The*_*Guy 7 python sorting concatenation dataframe pandas
我有以下两个数据框:
>>> df1
c1 c2 v1 v2
0 A NaN 9 2
1 B NaN 2 5
2 C NaN 3 5
3 D NaN 4 2
>>> df2
c1 c2 v1 v2
0 A P 4 1
1 A T 3 1
2 A Y 2 0
3 B P 0 1
4 B T 2 2
5 B Y 0 2
6 C P 1 2
7 C T 1 2
8 C Y 1 1
9 D P 1 1
10 D T 2 0
11 D Y 1 1
我需要连接数据帧并对它们进行排序,反之亦然。第一个数据帧需要按列进行排序v1,然后需要根据对 c1第一个数据帧进行排序后列中的值的顺序以及v2第二个数据帧中的列对第二个数据帧进行排序。
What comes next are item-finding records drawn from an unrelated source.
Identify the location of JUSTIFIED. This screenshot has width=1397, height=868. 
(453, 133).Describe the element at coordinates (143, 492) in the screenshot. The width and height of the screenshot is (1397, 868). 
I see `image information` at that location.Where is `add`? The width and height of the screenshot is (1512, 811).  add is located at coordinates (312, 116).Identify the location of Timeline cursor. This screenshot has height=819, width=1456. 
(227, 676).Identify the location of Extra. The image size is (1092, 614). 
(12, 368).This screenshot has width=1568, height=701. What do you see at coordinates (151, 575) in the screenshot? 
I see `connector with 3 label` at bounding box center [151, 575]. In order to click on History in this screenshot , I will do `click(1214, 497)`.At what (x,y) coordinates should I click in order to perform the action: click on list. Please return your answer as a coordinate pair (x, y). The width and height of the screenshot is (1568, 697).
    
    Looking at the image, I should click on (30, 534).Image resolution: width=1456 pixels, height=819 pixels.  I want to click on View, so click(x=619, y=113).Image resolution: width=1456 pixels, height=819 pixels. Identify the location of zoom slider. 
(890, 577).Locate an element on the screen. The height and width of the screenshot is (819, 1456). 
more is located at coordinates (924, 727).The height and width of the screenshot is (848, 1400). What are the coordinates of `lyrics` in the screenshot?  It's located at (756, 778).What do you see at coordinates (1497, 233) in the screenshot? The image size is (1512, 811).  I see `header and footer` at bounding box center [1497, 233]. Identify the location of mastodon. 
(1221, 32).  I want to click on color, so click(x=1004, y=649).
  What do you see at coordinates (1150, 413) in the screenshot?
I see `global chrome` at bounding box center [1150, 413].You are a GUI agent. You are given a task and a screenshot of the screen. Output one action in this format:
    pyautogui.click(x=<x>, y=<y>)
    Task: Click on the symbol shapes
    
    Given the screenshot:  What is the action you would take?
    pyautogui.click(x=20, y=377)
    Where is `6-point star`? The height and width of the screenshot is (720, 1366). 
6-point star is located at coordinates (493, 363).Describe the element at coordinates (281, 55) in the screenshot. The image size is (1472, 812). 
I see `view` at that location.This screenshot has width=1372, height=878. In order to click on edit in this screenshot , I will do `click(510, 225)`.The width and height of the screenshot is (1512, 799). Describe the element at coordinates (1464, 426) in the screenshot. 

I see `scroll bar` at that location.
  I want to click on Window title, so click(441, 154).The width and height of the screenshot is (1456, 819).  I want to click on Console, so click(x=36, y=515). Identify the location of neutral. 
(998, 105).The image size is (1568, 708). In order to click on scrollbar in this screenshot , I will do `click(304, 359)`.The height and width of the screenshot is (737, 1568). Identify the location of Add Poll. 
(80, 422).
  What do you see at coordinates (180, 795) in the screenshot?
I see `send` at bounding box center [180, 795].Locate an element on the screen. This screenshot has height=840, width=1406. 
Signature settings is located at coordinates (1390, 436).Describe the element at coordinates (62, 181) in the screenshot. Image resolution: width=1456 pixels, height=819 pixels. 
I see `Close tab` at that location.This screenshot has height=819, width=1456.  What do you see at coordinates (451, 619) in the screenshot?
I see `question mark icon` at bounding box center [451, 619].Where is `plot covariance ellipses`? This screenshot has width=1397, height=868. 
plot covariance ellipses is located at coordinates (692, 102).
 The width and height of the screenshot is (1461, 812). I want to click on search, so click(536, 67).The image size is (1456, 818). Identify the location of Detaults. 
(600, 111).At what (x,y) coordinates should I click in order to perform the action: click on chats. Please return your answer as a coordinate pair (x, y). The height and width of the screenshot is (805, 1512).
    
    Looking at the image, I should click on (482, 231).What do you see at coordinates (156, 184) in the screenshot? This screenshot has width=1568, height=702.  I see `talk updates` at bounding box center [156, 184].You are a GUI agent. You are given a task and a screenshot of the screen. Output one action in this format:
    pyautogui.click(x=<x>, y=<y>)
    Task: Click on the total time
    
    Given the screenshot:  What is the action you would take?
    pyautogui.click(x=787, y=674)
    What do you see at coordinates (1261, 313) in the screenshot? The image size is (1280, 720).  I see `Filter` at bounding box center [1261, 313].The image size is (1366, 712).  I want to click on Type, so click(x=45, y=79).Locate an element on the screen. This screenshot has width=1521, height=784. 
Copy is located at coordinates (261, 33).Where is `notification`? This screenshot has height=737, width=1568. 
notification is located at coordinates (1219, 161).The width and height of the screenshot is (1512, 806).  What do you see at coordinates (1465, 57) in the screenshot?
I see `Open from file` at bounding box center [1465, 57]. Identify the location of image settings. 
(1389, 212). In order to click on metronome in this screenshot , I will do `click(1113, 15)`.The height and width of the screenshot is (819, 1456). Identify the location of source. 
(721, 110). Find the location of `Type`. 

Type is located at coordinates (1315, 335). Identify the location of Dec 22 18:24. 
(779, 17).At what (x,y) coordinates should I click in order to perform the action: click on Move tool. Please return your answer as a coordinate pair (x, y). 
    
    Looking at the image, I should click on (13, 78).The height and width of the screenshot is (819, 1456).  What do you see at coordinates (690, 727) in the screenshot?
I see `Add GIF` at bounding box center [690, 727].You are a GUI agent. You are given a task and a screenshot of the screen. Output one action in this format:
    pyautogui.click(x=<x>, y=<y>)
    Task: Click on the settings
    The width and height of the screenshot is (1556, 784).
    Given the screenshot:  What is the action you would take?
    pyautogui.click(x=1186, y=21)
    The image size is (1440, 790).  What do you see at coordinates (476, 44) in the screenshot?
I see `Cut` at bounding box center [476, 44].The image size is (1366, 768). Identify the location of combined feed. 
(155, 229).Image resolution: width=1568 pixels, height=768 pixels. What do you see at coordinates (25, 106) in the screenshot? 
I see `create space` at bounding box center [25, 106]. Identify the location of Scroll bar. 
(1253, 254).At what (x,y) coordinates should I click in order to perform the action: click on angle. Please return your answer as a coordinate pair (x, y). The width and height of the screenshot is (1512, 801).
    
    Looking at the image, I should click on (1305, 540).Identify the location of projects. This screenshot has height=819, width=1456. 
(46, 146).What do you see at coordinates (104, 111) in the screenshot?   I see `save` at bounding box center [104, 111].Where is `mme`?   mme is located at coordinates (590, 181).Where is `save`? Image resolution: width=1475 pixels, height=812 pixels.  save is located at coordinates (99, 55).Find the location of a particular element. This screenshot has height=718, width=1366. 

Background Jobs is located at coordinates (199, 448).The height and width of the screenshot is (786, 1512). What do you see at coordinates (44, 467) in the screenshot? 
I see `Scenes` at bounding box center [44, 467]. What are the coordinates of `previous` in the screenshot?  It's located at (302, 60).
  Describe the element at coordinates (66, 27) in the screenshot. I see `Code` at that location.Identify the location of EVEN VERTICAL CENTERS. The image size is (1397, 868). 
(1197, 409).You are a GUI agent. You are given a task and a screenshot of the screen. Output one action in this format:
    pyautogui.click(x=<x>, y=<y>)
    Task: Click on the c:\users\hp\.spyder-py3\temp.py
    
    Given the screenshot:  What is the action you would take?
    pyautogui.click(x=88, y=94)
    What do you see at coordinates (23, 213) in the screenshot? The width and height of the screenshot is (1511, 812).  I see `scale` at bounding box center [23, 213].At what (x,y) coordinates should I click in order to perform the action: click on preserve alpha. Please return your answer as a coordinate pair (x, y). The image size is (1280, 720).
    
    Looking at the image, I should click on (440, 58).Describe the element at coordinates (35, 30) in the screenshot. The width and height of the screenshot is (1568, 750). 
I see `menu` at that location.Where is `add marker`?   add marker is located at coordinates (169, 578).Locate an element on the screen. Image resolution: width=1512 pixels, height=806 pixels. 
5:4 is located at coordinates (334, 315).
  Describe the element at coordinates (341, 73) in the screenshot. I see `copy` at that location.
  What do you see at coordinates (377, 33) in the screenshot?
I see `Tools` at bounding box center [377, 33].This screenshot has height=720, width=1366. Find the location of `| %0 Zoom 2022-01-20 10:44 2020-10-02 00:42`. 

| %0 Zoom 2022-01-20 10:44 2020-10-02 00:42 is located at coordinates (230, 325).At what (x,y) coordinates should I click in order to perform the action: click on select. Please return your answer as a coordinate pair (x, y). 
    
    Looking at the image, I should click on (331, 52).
工作版本是这样的:对第一个数据帧进行排序v1,然后迭代行,过滤第二个数据帧的列值c2,并对过滤后的第二个数据帧进行排序v2,最后连接所有帧。
result = []
for i,row in df1.sort_values('v1').iterrows():
result.append(row.to_frame().T)
result.append(df2[df2['c1'].eq(row['c1'])].sort_values('v2'))
排序后得到的数据框:
>>> pd.concat(result, ignore_index=True)
c1 c2 v1 v2
0 B NaN 2 5
1 B P 0 1
2 B T 2 2
3 B Y 0 2
4 C NaN 3 5
5 C Y 1 1
6 C P 1 2
7 C T 1 2
8 D NaN 4 2
9 D T 2 0
10 D P 1 1
11 D Y 1 1
12 A NaN 9 2
13 A Y 2 0
14 A P 4 1
15 A T 3 1
上述方法的问题在于其迭代,并且当数据帧的数量增加和/或这些数据帧中的行数增加时效率不高。真实的用例场景有 2 到 6 个数据帧,其中行数从几千到几十万不等。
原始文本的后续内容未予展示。